米国は、企業を通して技術の移転も許容する政策転換に出ている。初期には日本 他への製品輸出すら制限せんとしていたが、今や輸出も促進へと打って出ている。国富の元として、製品のみならず開発技術も換金して世界をリードする策としている。これまでの戦争の要因が主として石油の取り合いであったことを考えるとき、こう云ったやり方の方が、軍事力頼りの国防よりも効果的となると感じる。米国内では採掘することによる公害解決課題があるが、いずれ解決できると思われる。一番の幸いなことは、シェールガスの埋蔵地域が全世界に満遍なく分布していることである。
米欧から採掘技術 新興国、エネ需要賄う
【北京=多部田俊輔】地中の岩盤層に含まれる「シェールガス」と呼ばれる新型の天然ガスの開発が北米から中国やインドなど新興国に広がってきた。経済成長に伴って急増するエネルギー需要を賄うため、中国は欧米の石油大手などと協力して本格的な開発に乗り出した。これまで技術的に難しいとされてきたシェールガスの生産が軌道に乗れば、世界のエネルギー秩序に影響を与えるのは確実だ。

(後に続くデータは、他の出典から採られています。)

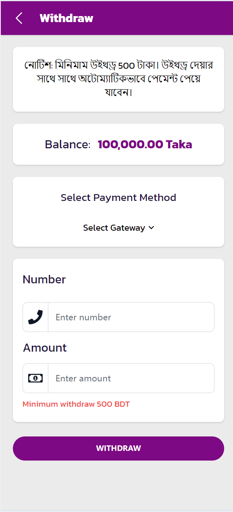
Task: Click the phone handset icon
Action: pos(35,317)
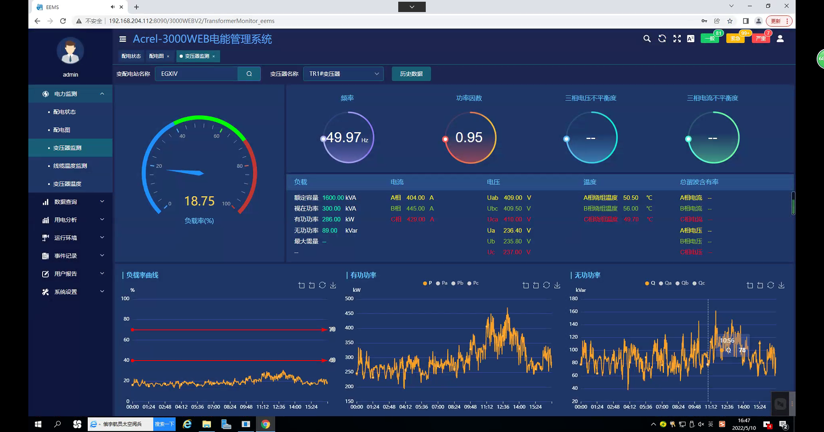Switch to the 配电状态 tab

[x=131, y=56]
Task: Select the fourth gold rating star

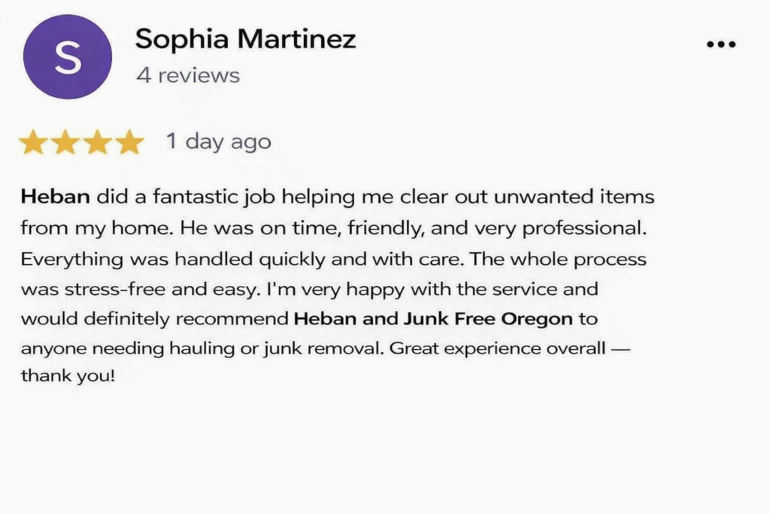Action: pyautogui.click(x=130, y=142)
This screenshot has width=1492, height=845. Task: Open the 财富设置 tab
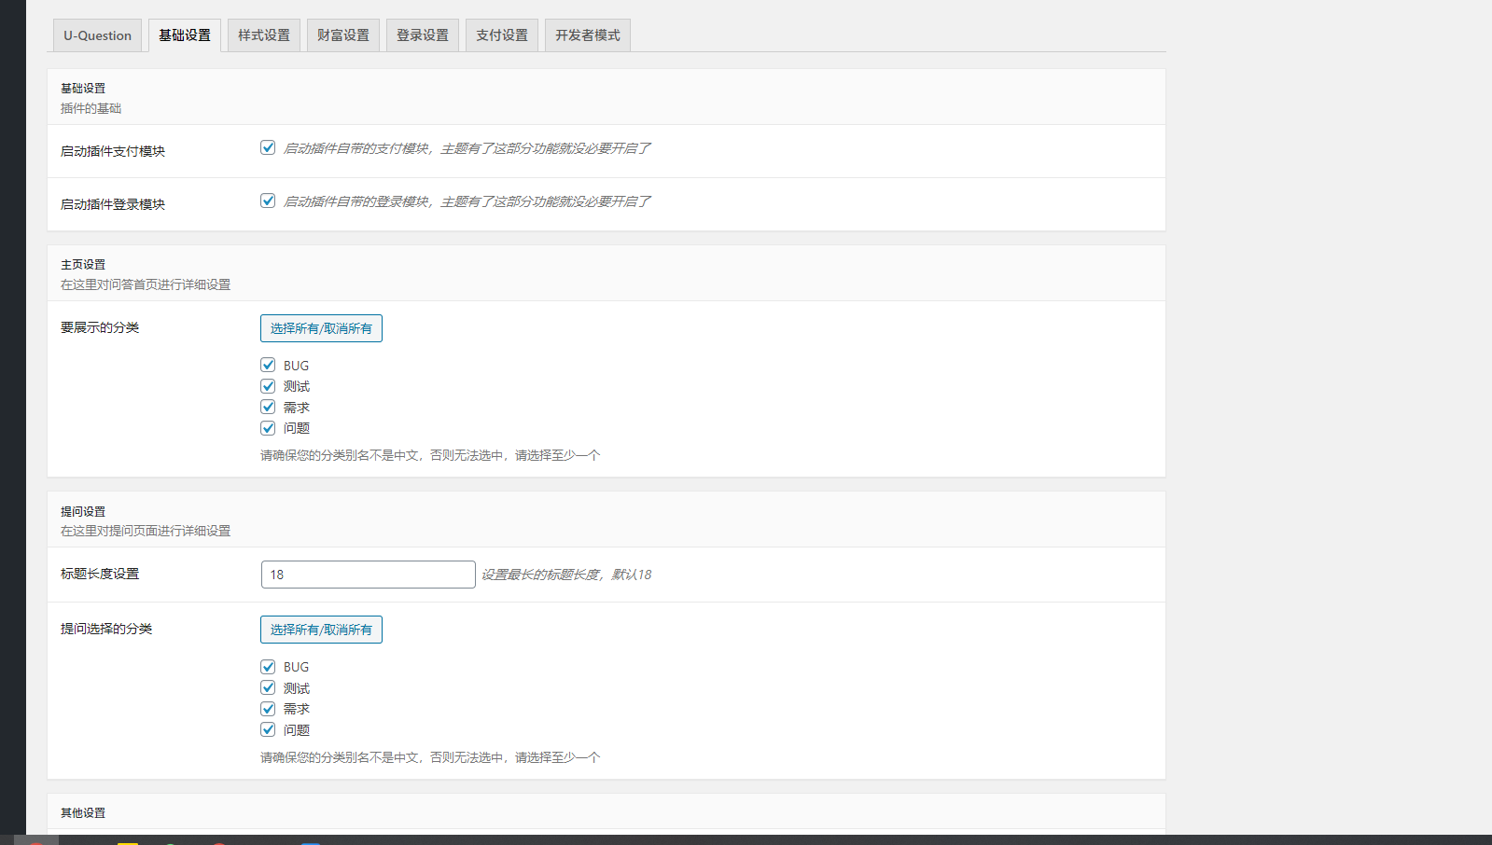click(x=343, y=35)
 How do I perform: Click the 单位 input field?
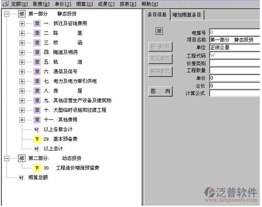click(x=235, y=47)
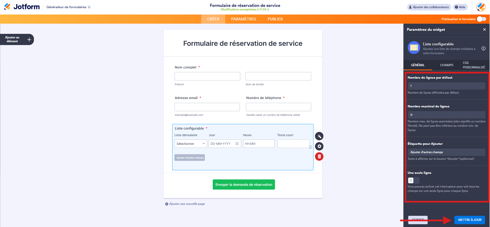Open the widget wizard magic wand icon
490x227 pixels.
click(319, 136)
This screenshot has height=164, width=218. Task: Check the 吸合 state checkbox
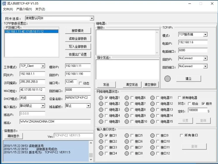click(189, 104)
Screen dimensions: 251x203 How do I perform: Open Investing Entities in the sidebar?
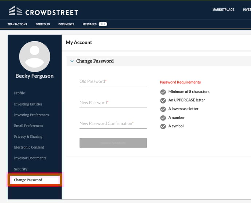[28, 104]
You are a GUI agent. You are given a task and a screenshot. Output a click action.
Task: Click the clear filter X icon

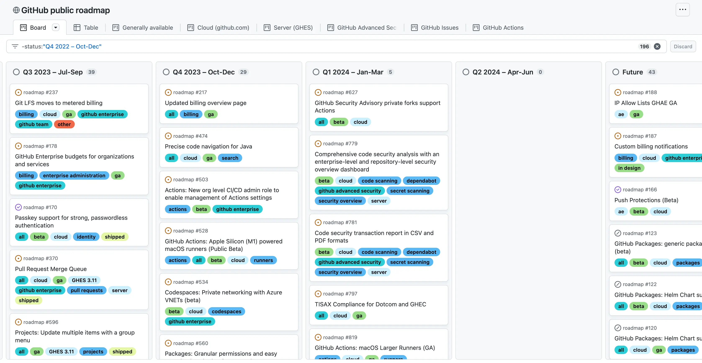[657, 46]

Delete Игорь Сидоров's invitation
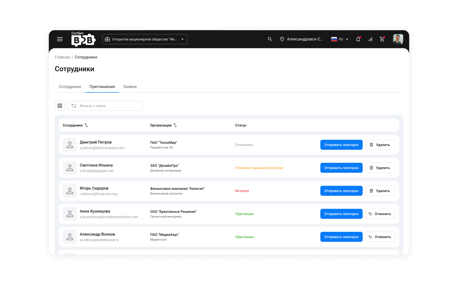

中国政府はこのほどシェールガスを独立した資源として認定し、資源開発を推進する方針を決めた。政府の試算によると、中国のシェールガスの推定埋蔵量は世界最大の21兆〜45兆立方メートル。2020年までに年800億〜1千億立方メートルの生産を目指す。
政府はシェールガス開発の5カ年計画を詰めており、15年までに1兆立方メートルの埋蔵量を確認し、年65億立方メートルを生産する目標を掲げる方針。昨年初めて実施した探査プロジェクトの入札についても入札条件緩和や、探査企業への補助金支給などの優遇措置を実施して開発を加速する。
シェールガスの採掘は技術力が必要なため、中国は欧米企業とも協力する。国有石油大手の中国石油天然気集団(CNPC)は英蘭系ロイヤル・ダッチ・シェルと共同で四川省などで探鉱、昨年末に鉱床を発見した。
中国石油化工集団(シノペックグループ)はこのほど米石油探査会社デボン・エナジーが米国に持つシェールガス権益の一部を22億ドル(約1700億円)で取得することで合意した。海外資源の獲得に加え、シェールガス開発のノウハウ吸収も目指す。
インド政府もシェールガスの国内採掘に前向きだ。採掘技術、法規制、投資誘致などで協力を取り付けるため、10年11月に米国との間で覚書に署名した。現在は埋蔵量の調査や政策立案を進める。
背景にあるのは天然ガス需要の増加だ。インドのガス需要は12年度(12年4月〜13年3月)見込みの日量2億9千万立方メートルから16年度には4億7千万立方メートルに膨らむ見通し。しかし、供給力は12年度見込みが1億2400万立方メートルで需要超過が目立つ。
ロシアからの天然ガス輸入に頼ってきたポーランドは米エクソンモービルなどにシェールガス採掘許可を発給、15年をめどに本格生産を目指す。同国のシェールガス埋蔵量は推定5兆3千億立方メートルとされ、天然ガス需要の300年分に達する。
ウクライナではシェルと国営エネルギー大手が探査採掘許可を受けており、シェルは8億ドルを投じて開発を進める方針。ポーランドとウクライナはロシアの天然ガスにエネルギーを依存する体質の脱却を狙っている。